Work through the data below and copy out every line where "settings" is found.
*** Source records ***
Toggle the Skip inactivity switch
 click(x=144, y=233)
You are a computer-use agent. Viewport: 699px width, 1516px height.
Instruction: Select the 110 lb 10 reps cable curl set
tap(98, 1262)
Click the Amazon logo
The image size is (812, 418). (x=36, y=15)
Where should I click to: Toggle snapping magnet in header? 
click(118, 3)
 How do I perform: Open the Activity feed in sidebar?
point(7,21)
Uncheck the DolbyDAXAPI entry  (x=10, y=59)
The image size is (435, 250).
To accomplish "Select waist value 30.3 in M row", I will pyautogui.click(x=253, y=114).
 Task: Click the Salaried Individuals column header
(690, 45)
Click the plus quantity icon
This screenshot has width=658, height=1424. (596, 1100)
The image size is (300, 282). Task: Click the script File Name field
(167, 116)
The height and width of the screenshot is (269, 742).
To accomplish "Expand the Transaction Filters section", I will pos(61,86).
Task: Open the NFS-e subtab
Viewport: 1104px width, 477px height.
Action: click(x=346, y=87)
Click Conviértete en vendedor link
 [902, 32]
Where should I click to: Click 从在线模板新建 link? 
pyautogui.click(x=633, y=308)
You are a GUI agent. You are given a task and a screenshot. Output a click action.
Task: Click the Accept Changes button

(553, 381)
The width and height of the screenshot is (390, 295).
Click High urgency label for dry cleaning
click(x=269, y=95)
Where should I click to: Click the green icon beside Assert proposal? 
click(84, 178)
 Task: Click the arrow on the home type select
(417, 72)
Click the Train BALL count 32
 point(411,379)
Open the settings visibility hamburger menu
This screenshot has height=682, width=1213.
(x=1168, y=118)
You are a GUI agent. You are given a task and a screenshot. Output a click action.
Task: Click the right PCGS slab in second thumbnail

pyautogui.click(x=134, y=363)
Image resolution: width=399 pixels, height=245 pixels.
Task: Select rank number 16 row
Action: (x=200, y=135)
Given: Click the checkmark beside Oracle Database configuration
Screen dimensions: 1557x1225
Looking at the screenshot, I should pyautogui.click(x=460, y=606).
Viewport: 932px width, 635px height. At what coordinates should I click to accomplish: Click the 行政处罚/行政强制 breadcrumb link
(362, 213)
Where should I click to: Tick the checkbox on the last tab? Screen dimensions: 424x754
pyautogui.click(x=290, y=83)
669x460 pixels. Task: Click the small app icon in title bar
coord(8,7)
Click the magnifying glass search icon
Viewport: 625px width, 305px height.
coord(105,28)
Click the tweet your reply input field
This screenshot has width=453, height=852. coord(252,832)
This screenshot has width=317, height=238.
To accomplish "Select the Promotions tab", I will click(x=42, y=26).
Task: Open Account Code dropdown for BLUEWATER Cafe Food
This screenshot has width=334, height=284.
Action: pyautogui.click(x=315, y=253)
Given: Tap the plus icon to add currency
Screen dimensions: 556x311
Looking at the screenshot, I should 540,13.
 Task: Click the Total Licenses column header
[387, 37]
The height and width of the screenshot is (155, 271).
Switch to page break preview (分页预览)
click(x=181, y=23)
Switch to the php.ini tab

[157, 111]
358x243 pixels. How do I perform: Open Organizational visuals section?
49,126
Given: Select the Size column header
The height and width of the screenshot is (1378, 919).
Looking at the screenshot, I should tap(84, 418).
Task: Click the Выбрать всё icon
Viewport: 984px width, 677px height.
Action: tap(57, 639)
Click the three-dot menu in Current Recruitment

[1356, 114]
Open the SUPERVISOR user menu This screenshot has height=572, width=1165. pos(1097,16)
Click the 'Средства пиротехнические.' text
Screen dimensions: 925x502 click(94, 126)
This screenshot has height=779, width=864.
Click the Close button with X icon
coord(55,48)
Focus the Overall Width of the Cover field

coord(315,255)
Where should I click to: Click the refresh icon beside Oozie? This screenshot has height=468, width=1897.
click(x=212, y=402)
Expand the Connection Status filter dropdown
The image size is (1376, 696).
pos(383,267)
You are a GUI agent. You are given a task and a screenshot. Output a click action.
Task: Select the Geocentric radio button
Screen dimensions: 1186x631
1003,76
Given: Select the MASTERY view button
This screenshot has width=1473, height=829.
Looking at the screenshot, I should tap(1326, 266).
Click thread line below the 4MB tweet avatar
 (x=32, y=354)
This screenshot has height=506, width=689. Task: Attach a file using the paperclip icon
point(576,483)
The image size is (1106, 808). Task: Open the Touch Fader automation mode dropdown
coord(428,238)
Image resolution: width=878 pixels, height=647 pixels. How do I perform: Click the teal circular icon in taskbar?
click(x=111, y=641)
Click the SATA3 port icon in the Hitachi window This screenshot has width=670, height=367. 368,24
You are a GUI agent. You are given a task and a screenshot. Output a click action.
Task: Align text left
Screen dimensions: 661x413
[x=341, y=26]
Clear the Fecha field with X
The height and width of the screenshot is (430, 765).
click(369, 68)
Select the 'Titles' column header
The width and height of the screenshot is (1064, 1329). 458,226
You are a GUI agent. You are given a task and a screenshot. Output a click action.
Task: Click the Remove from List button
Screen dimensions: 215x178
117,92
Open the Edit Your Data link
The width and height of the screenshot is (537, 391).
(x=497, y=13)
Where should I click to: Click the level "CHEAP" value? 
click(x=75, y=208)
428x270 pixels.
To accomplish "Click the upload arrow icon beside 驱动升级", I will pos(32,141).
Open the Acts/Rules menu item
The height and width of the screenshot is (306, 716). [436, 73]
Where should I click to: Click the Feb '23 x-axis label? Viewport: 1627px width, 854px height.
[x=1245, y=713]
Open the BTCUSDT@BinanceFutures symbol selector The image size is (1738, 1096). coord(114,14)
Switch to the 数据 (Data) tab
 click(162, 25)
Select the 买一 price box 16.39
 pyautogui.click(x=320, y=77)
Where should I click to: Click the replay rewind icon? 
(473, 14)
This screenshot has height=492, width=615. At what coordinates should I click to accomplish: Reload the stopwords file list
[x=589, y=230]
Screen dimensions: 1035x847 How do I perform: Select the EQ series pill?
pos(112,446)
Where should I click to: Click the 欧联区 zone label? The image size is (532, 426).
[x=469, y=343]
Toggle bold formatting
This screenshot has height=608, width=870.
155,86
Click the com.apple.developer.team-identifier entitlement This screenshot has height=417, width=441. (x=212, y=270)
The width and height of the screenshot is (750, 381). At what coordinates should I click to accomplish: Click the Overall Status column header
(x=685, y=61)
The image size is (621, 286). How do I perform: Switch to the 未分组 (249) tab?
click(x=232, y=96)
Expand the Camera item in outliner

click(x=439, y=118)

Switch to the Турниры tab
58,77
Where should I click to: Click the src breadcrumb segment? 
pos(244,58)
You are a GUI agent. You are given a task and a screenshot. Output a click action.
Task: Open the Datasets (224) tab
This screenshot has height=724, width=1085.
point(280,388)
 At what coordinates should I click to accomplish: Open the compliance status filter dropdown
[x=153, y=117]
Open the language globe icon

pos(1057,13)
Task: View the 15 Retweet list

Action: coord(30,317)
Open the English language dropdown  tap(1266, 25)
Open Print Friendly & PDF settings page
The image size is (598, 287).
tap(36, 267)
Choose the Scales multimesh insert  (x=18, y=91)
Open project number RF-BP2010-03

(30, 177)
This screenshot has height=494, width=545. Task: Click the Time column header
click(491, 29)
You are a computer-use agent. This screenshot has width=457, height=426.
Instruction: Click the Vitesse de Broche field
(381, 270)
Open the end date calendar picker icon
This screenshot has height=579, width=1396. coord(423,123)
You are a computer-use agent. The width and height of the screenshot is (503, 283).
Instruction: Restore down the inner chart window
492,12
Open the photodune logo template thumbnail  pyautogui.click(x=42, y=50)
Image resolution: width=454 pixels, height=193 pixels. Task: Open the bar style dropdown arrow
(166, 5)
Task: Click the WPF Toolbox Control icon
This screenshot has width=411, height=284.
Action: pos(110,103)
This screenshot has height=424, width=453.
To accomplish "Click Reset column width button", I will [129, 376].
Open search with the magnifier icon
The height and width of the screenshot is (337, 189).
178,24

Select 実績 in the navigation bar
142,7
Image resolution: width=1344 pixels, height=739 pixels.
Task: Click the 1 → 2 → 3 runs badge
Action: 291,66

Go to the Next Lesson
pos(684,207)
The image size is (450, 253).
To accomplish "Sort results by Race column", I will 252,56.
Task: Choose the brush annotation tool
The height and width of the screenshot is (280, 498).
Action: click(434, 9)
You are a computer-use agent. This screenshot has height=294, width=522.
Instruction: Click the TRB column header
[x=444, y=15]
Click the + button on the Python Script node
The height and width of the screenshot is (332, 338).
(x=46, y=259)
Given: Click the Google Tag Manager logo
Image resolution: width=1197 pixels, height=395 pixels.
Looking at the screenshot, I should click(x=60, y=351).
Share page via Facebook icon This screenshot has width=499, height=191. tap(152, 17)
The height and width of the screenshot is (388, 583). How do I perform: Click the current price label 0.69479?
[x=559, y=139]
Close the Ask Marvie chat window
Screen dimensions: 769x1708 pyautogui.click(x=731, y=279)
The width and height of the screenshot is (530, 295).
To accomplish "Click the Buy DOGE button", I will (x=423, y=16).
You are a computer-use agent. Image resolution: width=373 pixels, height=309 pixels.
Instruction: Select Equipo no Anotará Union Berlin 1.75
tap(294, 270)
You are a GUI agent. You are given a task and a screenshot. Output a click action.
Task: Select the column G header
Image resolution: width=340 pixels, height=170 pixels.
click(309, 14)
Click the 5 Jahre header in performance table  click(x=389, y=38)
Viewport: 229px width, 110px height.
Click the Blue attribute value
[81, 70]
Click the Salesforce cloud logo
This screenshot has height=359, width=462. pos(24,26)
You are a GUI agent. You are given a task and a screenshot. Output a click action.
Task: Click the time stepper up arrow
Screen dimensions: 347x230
***
__Answer to this exercise__
Open the settings visibility hamburger menu
Open Print Friendly & PDF settings page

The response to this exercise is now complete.